The registration of a preoperative 3D model, reconstructed, for example, from MRI, to intraoperative laparoscopy 2D images, is the main challenge to achieve augmented reality in laparoscopy. The current systems have a major limitation: they require that the surgeon manually marks the occluding contours during surgery. This requires the surgeon to fully comprehend the non-trivial concept of occluding contours and surgeon time, directly impacting acceptance and usability. To overcome this limitation, we propose a complete framework for object-class occluding contour detection (OC2D), with application to uterus surgery. Our first contribution is a new distance-based evaluation score complying with all the relevant performance criteria. Our second contribution is a loss function combining cross-entropy and two new penalties designed to boost 1-pixel thickness responses. This allows us to train a U-Net end to end, outperforming all competing methods, which tends to produce thick responses. Our third contribution is a dataset of 3818 carefully labelled laparoscopy images of the uterus, which was used to train and evaluate our detector. Evaluation shows that the proposed detector has a similar false false-negative rate to existing methods but substantially reduces both false-positive rate and response thickness.

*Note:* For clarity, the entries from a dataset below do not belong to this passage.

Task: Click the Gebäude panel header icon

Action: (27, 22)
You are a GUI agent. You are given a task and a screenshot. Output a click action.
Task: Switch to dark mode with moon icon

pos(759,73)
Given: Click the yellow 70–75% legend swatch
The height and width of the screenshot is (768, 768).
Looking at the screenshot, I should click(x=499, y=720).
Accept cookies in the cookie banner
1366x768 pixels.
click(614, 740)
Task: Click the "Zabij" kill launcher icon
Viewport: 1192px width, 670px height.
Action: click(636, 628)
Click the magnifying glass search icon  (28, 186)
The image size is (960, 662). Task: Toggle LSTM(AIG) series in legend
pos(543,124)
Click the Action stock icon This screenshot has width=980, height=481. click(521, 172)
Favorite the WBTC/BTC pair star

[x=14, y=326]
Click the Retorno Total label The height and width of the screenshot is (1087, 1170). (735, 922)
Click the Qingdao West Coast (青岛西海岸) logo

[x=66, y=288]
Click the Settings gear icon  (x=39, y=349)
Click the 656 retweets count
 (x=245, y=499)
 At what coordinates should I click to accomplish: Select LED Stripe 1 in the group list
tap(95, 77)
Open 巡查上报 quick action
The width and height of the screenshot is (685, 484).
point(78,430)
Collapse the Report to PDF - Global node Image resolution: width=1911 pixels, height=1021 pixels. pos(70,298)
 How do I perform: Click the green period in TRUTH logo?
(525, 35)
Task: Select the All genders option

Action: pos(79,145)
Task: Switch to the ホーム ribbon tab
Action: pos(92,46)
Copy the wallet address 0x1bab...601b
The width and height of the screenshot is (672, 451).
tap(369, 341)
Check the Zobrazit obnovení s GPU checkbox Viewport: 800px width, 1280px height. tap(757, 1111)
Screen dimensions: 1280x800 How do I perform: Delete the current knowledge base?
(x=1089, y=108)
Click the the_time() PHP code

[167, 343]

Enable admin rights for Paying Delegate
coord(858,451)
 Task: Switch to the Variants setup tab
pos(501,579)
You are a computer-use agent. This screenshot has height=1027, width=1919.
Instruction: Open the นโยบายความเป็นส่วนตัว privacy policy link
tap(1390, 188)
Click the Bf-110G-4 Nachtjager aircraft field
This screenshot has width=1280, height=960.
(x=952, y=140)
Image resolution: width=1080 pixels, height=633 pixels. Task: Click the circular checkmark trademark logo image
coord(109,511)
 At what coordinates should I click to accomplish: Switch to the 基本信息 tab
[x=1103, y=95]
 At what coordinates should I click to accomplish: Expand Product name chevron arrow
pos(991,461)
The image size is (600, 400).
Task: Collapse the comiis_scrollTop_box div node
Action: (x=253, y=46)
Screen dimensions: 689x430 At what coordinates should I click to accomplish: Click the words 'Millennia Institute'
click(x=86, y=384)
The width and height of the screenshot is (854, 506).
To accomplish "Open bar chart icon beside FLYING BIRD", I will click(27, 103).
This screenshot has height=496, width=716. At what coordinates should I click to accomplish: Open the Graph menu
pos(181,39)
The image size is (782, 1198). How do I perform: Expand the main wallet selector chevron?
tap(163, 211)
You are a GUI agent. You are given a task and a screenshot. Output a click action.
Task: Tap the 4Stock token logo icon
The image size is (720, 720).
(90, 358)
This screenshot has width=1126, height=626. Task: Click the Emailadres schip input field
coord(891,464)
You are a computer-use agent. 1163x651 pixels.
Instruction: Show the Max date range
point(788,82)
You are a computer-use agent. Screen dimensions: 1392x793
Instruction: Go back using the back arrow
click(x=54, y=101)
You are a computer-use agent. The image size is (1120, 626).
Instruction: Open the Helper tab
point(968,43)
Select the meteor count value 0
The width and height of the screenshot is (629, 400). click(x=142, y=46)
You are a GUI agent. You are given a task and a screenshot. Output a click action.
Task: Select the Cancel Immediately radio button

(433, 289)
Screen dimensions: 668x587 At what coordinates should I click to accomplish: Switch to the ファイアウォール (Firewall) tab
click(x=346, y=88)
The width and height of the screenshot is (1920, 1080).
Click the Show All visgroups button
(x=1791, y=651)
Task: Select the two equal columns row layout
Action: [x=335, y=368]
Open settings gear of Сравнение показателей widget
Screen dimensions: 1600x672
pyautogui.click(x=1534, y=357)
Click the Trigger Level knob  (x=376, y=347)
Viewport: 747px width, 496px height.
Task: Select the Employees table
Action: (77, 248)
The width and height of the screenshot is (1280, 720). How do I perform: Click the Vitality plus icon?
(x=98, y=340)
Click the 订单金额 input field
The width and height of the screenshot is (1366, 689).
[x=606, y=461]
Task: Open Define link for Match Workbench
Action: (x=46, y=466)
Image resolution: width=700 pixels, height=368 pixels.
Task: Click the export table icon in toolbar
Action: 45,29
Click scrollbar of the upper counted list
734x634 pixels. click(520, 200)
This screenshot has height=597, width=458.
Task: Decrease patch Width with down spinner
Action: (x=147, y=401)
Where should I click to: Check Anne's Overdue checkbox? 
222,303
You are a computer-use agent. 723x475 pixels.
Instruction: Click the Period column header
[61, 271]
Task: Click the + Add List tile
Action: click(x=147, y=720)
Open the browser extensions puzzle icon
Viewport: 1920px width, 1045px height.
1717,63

Finally, we ran a user study to evaluate the impact of OC2D against manually marked occluding contours in augmented laparoscopy. We used 10 recorded gynecologic laparoscopies and involved 5 surgeons. Using OC2D led to a reduction of 3 min and 53 s in surgeon time without sacrificing registration accuracy. We provide a new set of criteria and a distance-based measure to evaluate an OC2D method. We propose an OC2D method which outperforms the state-of-the-art methods. The results obtained from the user study indicate that fully automatic augmented laparoscopy is feasible.